> **Extracted data entries**:
= = = = =

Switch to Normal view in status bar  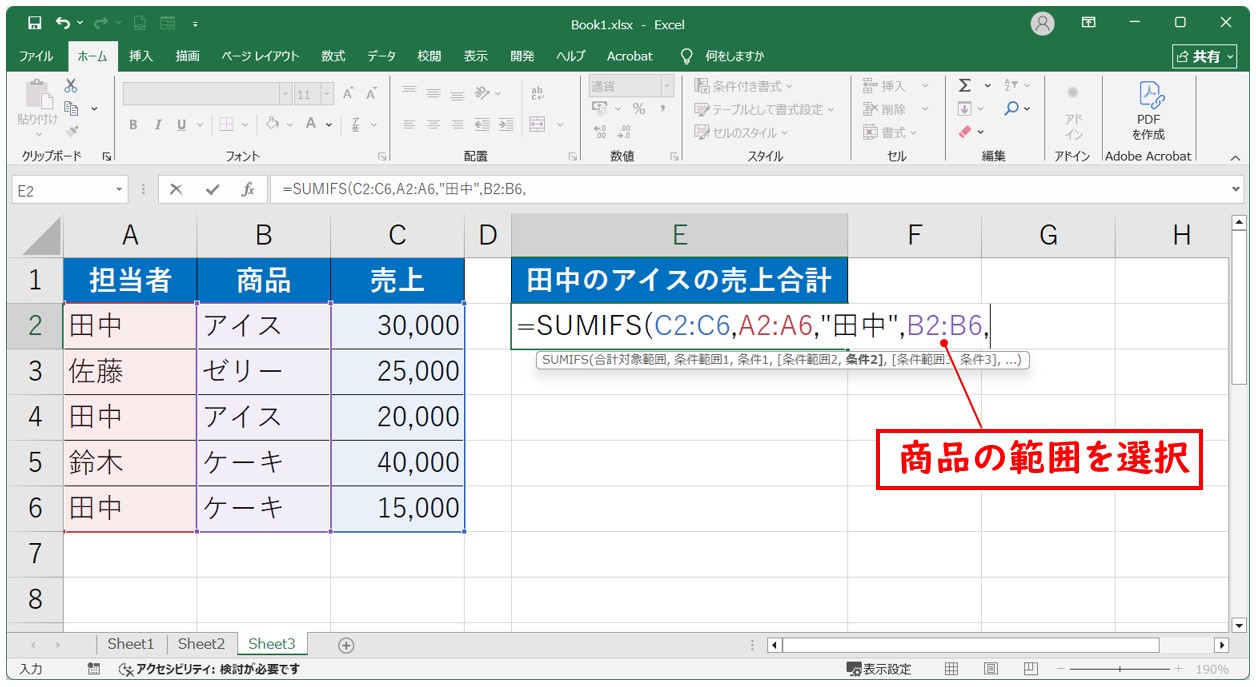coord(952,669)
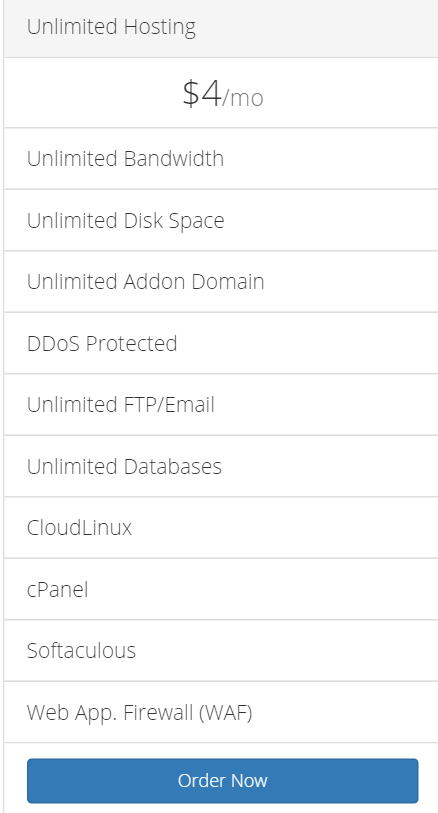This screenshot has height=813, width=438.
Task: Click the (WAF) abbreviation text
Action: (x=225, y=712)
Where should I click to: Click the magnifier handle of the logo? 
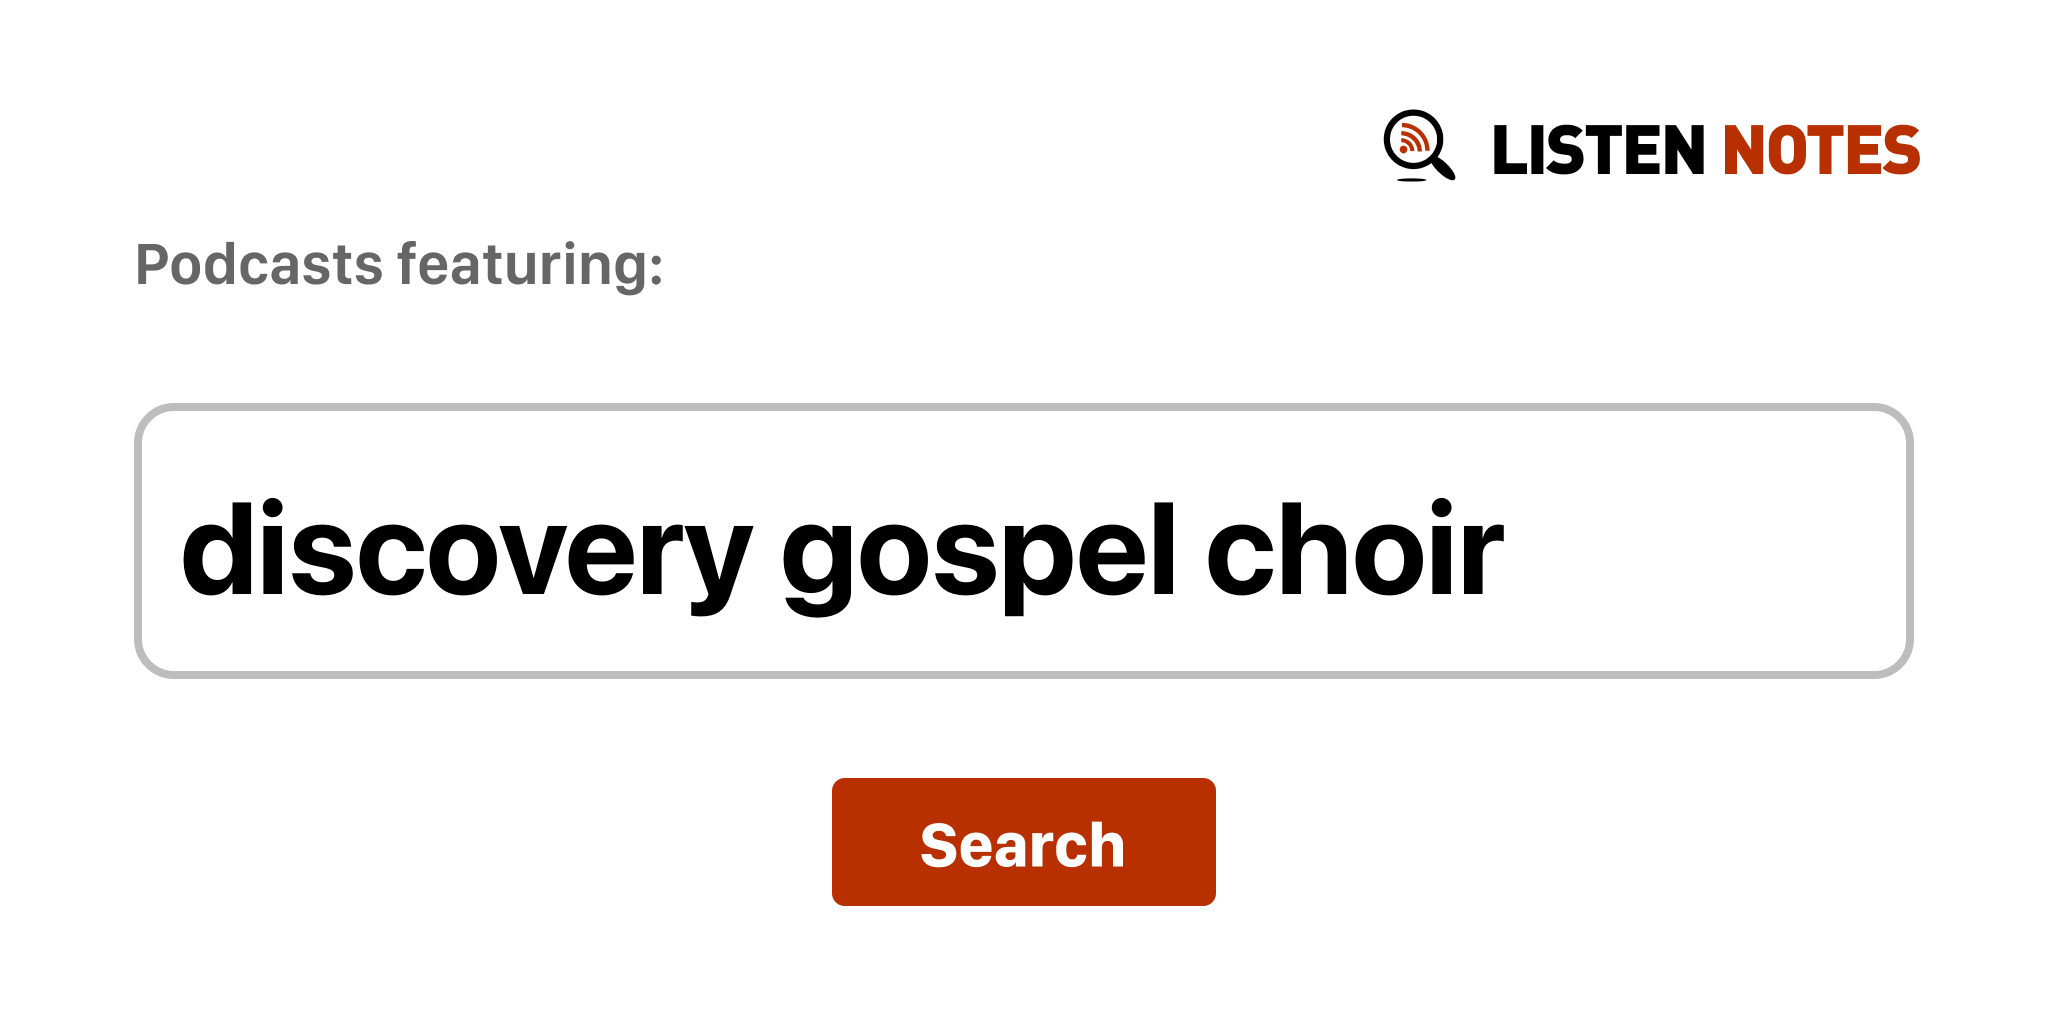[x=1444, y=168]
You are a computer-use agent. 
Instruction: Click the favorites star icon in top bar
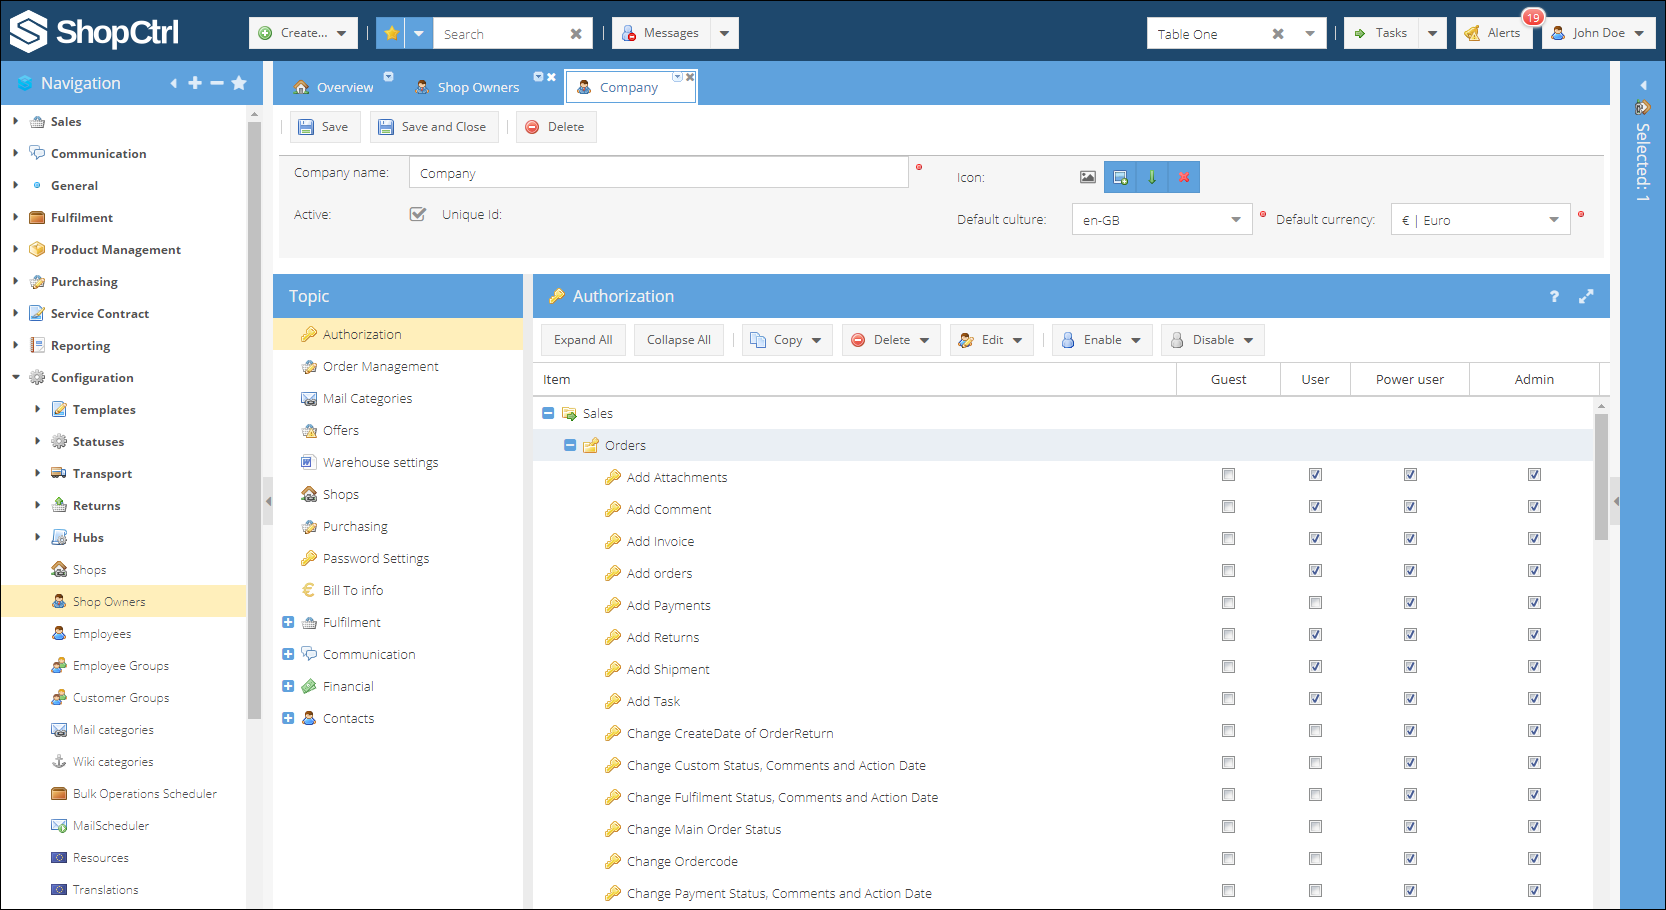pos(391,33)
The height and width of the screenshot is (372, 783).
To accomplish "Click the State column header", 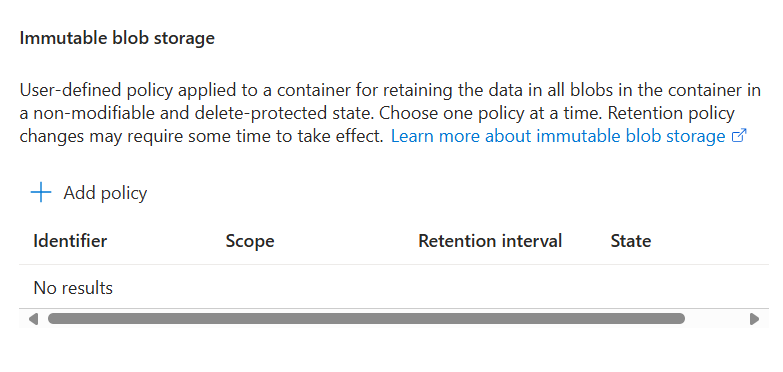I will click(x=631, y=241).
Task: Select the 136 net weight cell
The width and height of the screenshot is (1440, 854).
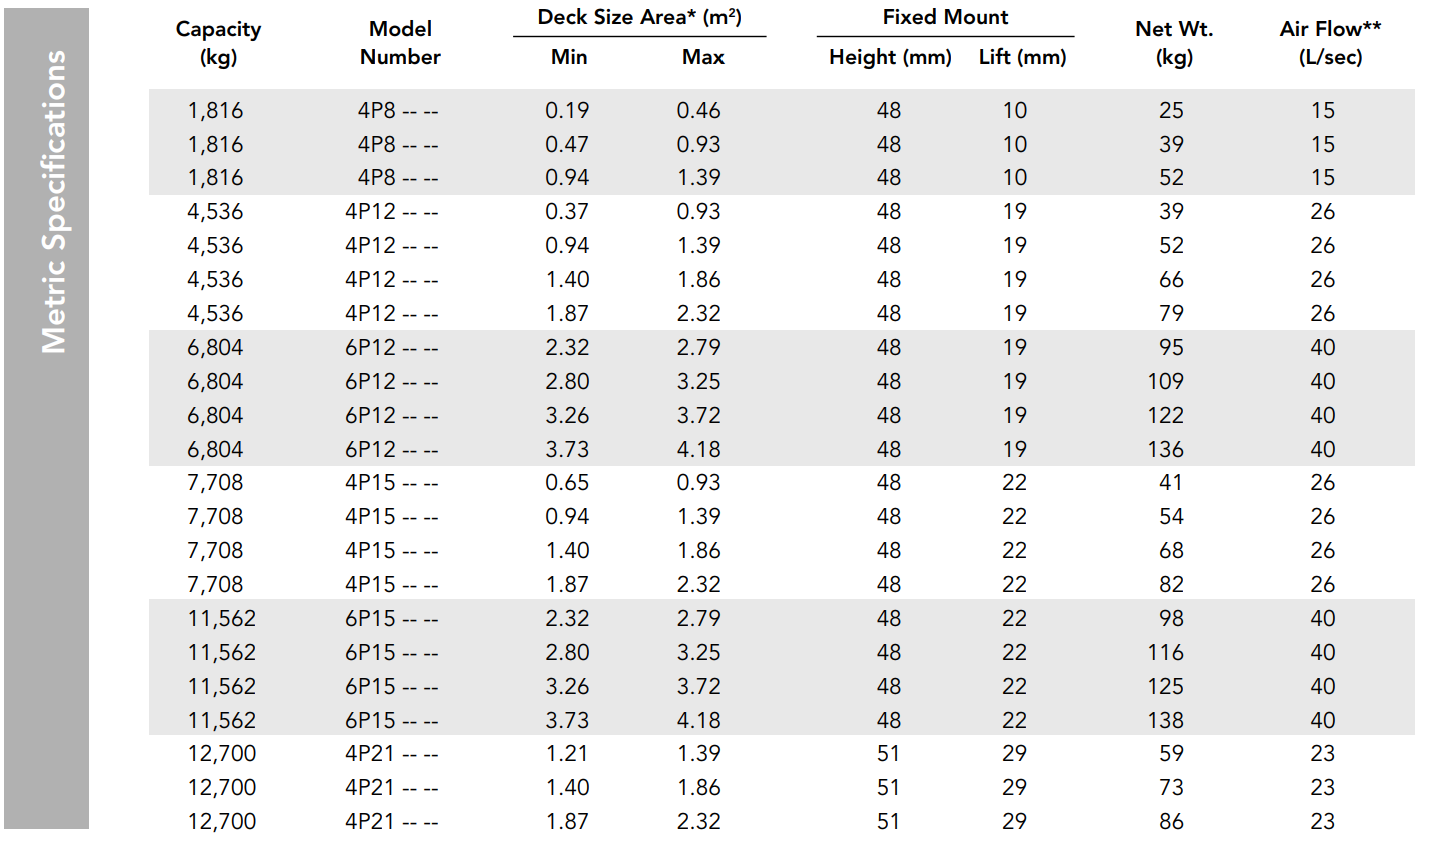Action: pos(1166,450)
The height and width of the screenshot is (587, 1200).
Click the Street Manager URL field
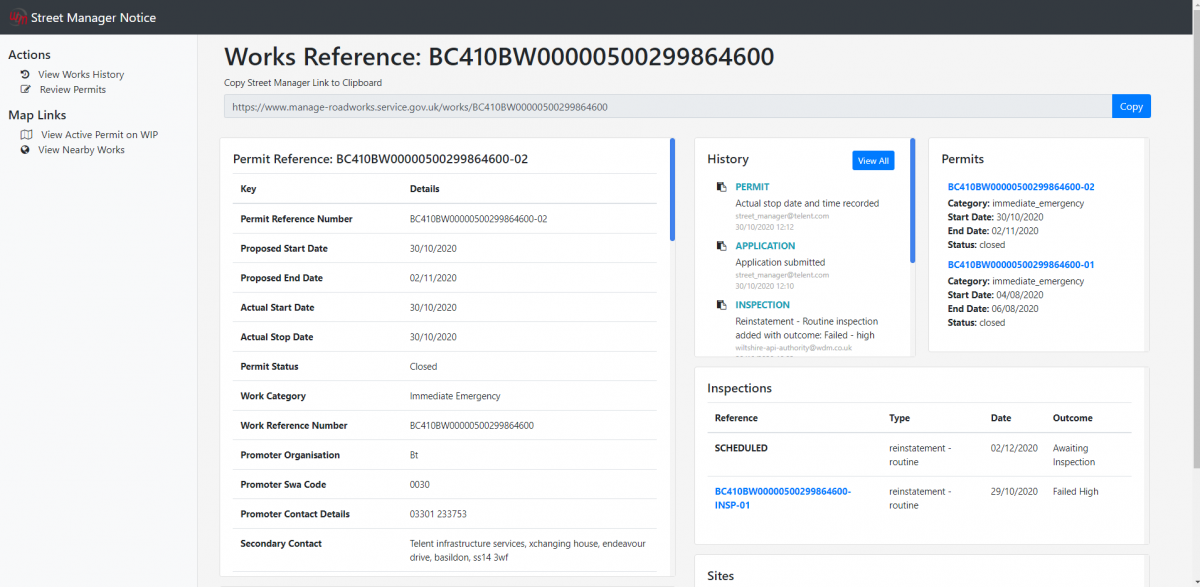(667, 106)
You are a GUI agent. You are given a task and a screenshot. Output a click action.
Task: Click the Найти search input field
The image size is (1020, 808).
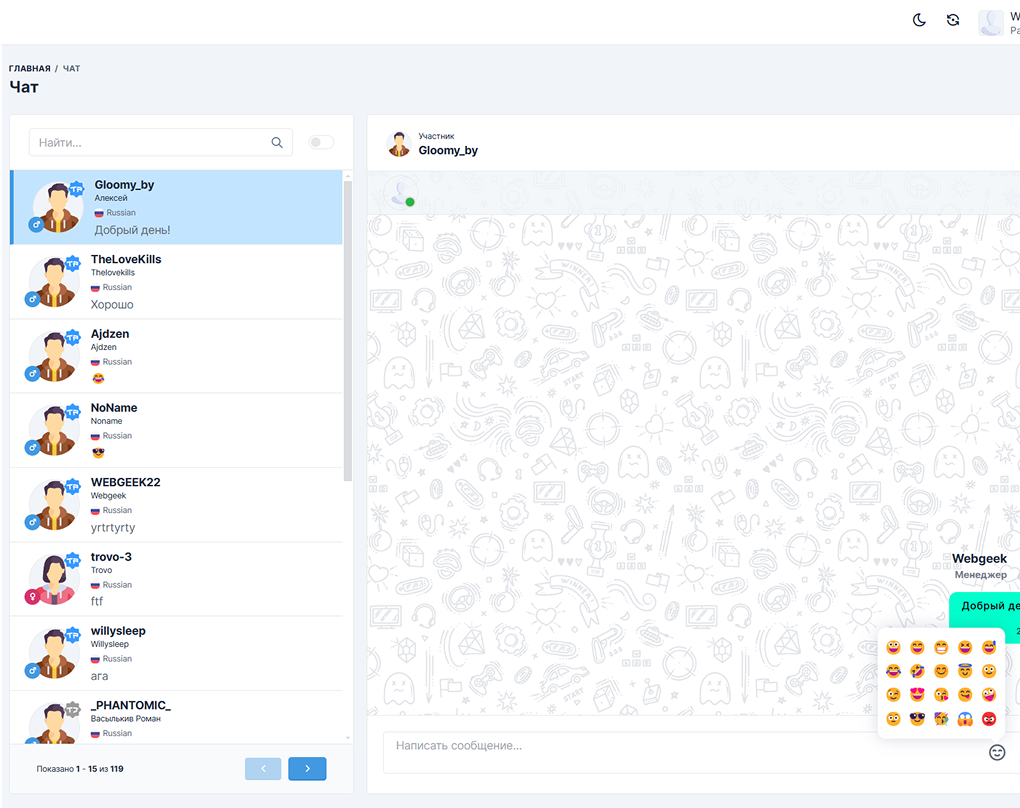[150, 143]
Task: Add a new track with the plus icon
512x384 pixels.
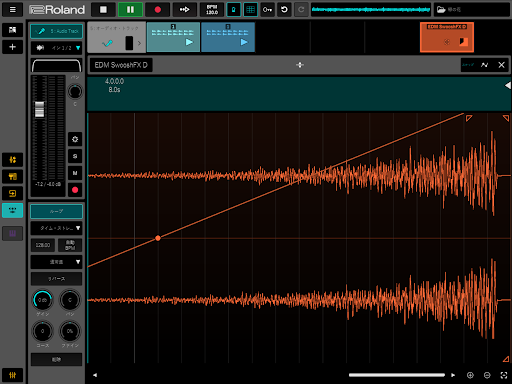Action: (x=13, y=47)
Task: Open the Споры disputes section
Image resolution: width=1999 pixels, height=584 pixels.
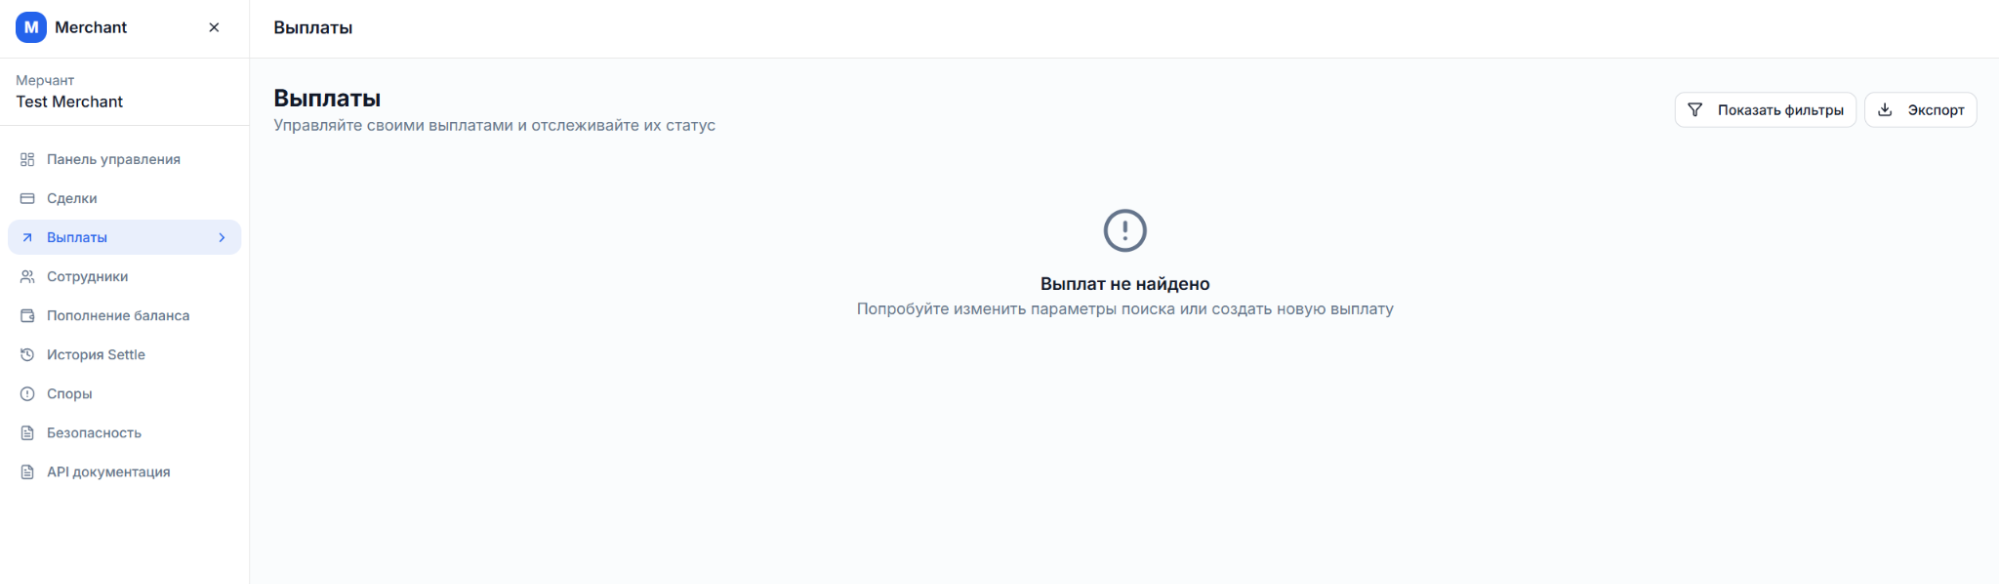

= = = = =

Put the lines from the one containing "You are a GUI" through the end of the records into a numbered list, skipping any blank lines and leaving out the pictures.

1. You are a GUI agent. You are given a task and a screenshot. Output a click action.
2. Task: Click the Найти search input field
3. The image size is (1020, 808).
4. [150, 143]
5. Task: Add a new track with the plus icon
6. 512x384 pixels.
7. Action: (x=13, y=47)
8. Task: Open the Споры disputes section
9. Image resolution: width=1999 pixels, height=584 pixels.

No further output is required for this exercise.